--- Start Data entries ---

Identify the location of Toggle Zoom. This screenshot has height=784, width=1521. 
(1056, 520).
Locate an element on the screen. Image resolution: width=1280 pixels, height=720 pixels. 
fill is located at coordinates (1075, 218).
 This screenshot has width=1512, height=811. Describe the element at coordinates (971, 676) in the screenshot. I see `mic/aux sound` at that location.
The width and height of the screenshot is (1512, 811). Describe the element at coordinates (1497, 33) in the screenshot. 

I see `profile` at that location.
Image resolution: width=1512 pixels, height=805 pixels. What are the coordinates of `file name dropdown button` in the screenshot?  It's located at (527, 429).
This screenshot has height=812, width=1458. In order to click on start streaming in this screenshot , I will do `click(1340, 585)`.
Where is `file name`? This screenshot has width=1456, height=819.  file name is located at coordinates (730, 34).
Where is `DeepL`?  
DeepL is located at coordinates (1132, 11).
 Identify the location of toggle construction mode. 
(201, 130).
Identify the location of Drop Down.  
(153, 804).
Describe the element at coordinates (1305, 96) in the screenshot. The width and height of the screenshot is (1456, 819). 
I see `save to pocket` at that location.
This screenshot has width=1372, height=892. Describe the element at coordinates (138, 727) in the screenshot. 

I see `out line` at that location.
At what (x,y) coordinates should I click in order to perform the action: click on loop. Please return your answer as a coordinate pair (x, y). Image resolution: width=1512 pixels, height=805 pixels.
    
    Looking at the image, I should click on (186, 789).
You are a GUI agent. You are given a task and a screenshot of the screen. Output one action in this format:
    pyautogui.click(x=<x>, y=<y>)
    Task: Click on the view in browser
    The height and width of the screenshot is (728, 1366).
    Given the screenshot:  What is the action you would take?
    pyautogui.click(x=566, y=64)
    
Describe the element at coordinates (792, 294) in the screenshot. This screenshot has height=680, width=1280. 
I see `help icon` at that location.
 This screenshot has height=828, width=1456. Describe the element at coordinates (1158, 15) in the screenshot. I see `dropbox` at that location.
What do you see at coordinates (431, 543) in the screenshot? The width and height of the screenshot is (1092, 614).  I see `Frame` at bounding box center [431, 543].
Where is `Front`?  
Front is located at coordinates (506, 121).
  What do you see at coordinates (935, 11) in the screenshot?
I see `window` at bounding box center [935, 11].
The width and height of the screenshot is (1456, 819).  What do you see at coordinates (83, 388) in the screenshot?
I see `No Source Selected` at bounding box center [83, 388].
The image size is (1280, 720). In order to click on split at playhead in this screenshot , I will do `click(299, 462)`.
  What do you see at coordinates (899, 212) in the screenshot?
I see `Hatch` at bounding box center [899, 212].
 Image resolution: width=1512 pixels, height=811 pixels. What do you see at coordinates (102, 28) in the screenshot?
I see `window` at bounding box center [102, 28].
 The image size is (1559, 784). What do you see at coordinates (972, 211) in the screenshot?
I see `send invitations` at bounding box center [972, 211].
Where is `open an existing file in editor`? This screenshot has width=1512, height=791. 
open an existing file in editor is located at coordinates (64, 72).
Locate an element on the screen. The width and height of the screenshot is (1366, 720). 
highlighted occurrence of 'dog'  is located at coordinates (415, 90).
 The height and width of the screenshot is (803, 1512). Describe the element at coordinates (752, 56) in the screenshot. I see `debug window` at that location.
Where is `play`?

--- End Data entries ---

Please pick out every line in the items above that contains the word "will", and copy each of those lines.

→ **Full answer**
This screenshot has height=812, width=1458. In order to click on start streaming in this screenshot , I will do `click(1340, 585)`.
The image size is (1280, 720). In order to click on split at playhead in this screenshot , I will do `click(299, 462)`.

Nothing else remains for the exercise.